::: GIVEN RECORDS :::
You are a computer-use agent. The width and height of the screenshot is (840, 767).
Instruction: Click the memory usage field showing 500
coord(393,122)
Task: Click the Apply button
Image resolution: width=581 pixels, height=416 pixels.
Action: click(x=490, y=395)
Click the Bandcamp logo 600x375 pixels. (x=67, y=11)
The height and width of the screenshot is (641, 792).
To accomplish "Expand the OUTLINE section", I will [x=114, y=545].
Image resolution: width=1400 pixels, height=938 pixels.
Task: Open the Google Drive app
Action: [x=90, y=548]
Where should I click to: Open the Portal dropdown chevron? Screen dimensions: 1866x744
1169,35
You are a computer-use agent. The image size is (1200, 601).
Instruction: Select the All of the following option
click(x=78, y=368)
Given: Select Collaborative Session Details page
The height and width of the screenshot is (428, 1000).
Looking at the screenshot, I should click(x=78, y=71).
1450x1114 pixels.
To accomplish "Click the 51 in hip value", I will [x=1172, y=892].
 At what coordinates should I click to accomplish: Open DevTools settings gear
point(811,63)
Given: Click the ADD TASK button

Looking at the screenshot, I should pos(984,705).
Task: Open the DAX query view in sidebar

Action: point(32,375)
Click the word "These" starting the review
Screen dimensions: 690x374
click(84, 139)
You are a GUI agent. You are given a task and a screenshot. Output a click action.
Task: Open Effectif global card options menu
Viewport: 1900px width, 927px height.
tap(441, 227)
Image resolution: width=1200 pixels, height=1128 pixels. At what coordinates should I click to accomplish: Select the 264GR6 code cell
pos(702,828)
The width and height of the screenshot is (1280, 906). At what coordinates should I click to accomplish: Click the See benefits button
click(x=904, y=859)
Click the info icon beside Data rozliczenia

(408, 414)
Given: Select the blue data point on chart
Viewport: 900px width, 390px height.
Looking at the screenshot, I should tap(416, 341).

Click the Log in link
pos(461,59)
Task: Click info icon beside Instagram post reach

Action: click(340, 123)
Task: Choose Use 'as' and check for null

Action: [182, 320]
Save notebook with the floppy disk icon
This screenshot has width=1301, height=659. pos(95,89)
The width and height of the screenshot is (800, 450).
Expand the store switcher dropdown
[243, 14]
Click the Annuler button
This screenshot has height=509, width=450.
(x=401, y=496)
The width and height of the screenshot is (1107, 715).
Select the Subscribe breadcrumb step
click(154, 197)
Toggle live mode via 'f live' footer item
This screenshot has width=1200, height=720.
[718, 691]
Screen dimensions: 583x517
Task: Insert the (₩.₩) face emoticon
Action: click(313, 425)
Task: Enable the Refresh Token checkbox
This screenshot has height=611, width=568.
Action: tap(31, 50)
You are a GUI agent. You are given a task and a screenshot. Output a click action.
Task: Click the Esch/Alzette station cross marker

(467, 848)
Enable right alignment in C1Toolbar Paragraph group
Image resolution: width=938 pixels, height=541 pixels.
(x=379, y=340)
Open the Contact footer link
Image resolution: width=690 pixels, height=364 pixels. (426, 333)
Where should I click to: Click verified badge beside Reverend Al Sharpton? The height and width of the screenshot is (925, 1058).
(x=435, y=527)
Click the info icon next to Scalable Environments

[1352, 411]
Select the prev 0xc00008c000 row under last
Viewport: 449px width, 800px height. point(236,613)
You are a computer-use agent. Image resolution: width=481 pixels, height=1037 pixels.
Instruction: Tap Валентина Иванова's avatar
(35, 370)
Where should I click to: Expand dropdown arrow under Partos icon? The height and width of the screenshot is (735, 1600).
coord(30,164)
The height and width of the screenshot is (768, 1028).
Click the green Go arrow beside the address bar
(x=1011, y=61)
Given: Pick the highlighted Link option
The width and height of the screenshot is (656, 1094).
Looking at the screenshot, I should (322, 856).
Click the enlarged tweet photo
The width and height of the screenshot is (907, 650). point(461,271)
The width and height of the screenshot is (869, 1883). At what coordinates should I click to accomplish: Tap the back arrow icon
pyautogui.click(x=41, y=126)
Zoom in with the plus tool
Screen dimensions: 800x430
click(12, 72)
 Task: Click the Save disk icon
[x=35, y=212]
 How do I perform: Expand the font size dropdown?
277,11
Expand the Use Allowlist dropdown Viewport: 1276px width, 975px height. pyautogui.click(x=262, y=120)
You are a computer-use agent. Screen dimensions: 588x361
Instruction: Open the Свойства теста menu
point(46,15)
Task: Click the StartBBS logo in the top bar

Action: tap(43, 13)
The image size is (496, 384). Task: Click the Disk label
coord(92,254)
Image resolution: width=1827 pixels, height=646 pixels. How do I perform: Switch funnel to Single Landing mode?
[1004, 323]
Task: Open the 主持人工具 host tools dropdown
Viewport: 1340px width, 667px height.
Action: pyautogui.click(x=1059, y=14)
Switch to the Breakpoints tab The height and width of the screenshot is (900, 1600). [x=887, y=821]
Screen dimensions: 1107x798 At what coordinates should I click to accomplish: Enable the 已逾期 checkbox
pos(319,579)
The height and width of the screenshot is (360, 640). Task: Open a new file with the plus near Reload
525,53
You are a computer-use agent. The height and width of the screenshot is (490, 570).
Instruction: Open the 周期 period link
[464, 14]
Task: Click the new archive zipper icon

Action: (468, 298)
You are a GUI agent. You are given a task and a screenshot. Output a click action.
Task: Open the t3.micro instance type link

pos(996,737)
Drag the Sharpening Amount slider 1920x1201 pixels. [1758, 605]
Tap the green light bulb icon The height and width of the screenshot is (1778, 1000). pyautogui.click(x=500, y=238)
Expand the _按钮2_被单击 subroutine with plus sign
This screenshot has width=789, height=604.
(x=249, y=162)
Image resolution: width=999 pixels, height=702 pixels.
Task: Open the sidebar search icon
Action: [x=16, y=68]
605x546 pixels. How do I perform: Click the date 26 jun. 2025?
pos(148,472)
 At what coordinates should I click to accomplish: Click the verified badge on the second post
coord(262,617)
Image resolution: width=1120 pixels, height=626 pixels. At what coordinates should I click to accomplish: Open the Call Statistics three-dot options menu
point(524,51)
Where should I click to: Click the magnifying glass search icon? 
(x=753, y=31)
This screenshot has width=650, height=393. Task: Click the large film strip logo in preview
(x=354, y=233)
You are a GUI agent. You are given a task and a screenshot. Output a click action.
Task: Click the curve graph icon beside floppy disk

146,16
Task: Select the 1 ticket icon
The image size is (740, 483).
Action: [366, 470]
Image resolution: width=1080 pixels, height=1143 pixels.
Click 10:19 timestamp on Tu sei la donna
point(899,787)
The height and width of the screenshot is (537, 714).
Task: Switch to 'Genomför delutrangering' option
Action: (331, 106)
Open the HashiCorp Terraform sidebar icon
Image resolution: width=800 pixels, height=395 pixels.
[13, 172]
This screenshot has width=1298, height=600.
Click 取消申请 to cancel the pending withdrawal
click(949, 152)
:::
*PROBLEM TO SOLVE:* The answer is the lines above between the line holding "Expand the store switcher dropdown" and the line holding "Enable right alignment", inclusive, each written out exactly, and no others.

*TASK OUTPUT:*
Expand the store switcher dropdown
[243, 14]
Click the Annuler button
This screenshot has height=509, width=450.
(x=401, y=496)
The width and height of the screenshot is (1107, 715).
Select the Subscribe breadcrumb step
click(154, 197)
Toggle live mode via 'f live' footer item
This screenshot has width=1200, height=720.
[718, 691]
Screen dimensions: 583x517
Task: Insert the (₩.₩) face emoticon
Action: click(313, 425)
Task: Enable the Refresh Token checkbox
This screenshot has height=611, width=568.
Action: tap(31, 50)
You are a GUI agent. You are given a task and a screenshot. Output a click action.
Task: Click the Esch/Alzette station cross marker

(467, 848)
Enable right alignment in C1Toolbar Paragraph group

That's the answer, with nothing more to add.